> Problem to solve
After reading the data, copy it out in full and exactly.

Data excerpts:
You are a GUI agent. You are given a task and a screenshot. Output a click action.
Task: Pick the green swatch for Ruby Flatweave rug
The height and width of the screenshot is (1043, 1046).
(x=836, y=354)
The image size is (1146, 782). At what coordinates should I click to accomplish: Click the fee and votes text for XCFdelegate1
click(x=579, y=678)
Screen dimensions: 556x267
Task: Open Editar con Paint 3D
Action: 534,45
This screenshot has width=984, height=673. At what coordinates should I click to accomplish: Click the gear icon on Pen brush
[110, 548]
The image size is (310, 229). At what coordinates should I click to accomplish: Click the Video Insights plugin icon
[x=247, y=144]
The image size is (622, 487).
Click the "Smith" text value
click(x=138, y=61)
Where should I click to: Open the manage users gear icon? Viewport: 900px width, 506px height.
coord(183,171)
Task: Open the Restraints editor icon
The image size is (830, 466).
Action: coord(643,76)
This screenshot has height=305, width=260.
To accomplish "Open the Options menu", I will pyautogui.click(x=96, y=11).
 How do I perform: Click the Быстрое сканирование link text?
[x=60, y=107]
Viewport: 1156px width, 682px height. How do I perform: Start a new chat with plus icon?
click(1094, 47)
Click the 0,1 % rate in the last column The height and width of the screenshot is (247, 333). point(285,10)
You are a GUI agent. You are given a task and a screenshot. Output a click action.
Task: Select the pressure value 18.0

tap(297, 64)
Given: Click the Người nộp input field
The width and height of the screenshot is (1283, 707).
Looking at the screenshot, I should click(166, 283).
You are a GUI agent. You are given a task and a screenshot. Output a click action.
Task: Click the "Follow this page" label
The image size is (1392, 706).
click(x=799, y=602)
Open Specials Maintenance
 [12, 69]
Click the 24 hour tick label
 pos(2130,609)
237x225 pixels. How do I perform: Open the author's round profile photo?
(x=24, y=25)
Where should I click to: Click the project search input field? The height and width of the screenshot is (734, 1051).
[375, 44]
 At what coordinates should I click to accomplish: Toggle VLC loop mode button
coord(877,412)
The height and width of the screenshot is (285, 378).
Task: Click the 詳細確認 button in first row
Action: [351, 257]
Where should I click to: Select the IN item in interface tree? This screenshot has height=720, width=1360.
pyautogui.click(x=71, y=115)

> Answer below
You are a GUI agent. You are given a task and a screenshot. Output a click action.
Task: Pick the green swatch for Ruby Flatweave rug
The height and width of the screenshot is (1043, 1046).
(x=836, y=354)
The image size is (1146, 782). At what coordinates should I click to accomplish: Click the fee and votes text for XCFdelegate1
click(x=579, y=678)
Screen dimensions: 556x267
Task: Open Editar con Paint 3D
Action: 534,45
This screenshot has width=984, height=673. At what coordinates should I click to accomplish: Click the gear icon on Pen brush
[110, 548]
The image size is (310, 229). At what coordinates should I click to accomplish: Click the Video Insights plugin icon
[x=247, y=144]
The image size is (622, 487).
Click the "Smith" text value
click(x=138, y=61)
Where should I click to: Open the manage users gear icon? Viewport: 900px width, 506px height.
coord(183,171)
Task: Open the Restraints editor icon
The image size is (830, 466).
Action: coord(643,76)
This screenshot has height=305, width=260.
To accomplish "Open the Options menu", I will pyautogui.click(x=96, y=11).
 How do I perform: Click the Быстрое сканирование link text?
[x=60, y=107]
Viewport: 1156px width, 682px height. How do I perform: Start a new chat with plus icon?
click(1094, 47)
Click the 0,1 % rate in the last column The height and width of the screenshot is (247, 333). point(285,10)
You are a GUI agent. You are given a task and a screenshot. Output a click action.
Task: Select the pressure value 18.0

tap(297, 64)
Given: Click the Người nộp input field
The width and height of the screenshot is (1283, 707).
Looking at the screenshot, I should click(166, 283).
You are a GUI agent. You are given a task and a screenshot. Output a click action.
Task: Click the "Follow this page" label
The image size is (1392, 706).
click(x=799, y=602)
Open Specials Maintenance
 [12, 69]
Click the 24 hour tick label
 pos(2130,609)
237x225 pixels. How do I perform: Open the author's round profile photo?
(x=24, y=25)
Where should I click to: Click the project search input field? The height and width of the screenshot is (734, 1051).
[375, 44]
 At what coordinates should I click to accomplish: Toggle VLC loop mode button
coord(877,412)
The height and width of the screenshot is (285, 378).
Task: Click the 詳細確認 button in first row
Action: [351, 257]
Where should I click to: Select the IN item in interface tree? This screenshot has height=720, width=1360.
pyautogui.click(x=71, y=115)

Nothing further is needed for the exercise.